Estamos falando do código penal do Afeganistão, feito pelo Taliba, que está no poder, e que começou a valer em janeiro de 2026.

O texto pune a violência doméstica apenas se houver corte, fratura ou hematoma visível. E se a esposa conseguir comprovar a denúncia perante um juiz. Nesse caso, o marido poderia ser condenado a 15 dias de prisão. Para efeito de comparação, a pena para maus-tratos a animais é de cinco meses.

O novo código também permite violência contra crianças. E considera a violência contra a mulher como uma ferramenta de disciplina e prevenção de “pecado”. Em artigos do texto, aparecem as palavras “mestre” e “escrava”.

O novo código também estabelece uma desigualdade baseada em classe social. E divide a sociedade afega em quatro categorias: o clero, a elite, a classe média e a classe baixa.
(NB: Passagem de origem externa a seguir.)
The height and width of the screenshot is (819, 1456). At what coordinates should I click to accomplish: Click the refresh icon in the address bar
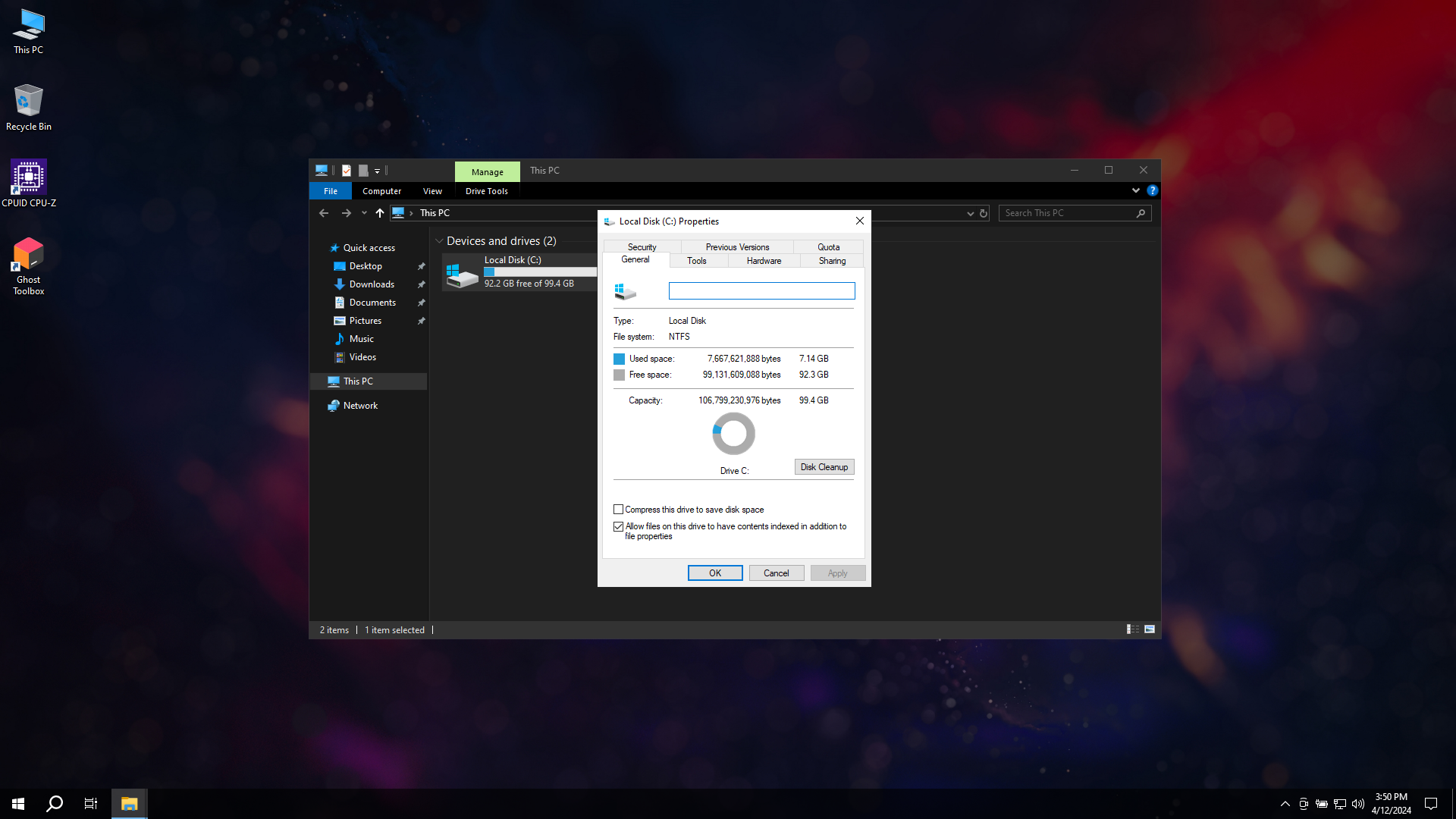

As punições não são mais definidas pela gravidade do crime, mas pela posição social, variando de simples advertências para o clero e a elite, até intimações judiciais e prisões para a classe média, e ameaças e espancamentos para a classe mais baixa.

O texto detalha como as punições devem ser aplicadas. Em casos de flagelação, por exemplo, o número máximo de chicotadas é 39. E elas não podem ser aplicadas em uma única parte do corpo, nem na cabeça ou em áreas sensíveis.

Esse documento representa o primeiro código legal escrito para orientar os tribunais no Afeganistão desde que o Talibă retornou ao poder em 2021.

O novo código afegão está recebendo inúmeras críticas de organizações de direitos humanos, que exigem sua revogação.